DIRECTIONS: In the data below, which lines contain "computer"? List them by copying each one.

[SUPPLIED MATERIAL — start]

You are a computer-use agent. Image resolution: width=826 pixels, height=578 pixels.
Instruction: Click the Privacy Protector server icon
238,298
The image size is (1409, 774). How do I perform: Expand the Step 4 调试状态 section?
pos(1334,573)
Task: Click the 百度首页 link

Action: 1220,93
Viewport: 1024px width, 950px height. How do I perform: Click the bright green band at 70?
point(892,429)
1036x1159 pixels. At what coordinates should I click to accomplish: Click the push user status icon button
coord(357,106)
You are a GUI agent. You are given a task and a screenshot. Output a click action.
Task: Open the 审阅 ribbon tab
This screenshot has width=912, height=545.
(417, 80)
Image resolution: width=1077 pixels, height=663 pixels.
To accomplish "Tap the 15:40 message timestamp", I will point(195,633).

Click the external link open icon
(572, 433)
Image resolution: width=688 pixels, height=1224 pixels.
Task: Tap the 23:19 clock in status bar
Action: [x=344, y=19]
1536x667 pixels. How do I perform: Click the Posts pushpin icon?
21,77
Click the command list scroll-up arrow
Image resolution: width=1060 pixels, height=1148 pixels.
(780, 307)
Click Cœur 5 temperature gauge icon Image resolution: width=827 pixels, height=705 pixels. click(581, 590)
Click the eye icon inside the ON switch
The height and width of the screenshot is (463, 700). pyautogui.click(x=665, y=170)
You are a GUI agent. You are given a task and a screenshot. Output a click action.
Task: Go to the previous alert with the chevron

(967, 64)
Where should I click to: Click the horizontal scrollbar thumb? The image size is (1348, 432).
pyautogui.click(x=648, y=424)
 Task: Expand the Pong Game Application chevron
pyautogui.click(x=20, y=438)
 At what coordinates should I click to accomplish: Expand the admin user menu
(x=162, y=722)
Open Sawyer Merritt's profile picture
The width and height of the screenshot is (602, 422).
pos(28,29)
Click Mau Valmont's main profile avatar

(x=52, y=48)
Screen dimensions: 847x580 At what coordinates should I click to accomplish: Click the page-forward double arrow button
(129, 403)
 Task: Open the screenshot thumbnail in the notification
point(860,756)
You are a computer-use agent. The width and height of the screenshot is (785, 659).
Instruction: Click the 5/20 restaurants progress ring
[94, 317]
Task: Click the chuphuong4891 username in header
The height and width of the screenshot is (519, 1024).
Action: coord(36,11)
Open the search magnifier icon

[SUPPLIED MATERIAL — finish]

EXERCISE ANSWER:
You are a computer-use agent. Image resolution: width=826 pixels, height=578 pixels.
You are a computer-use agent. The width and height of the screenshot is (785, 659).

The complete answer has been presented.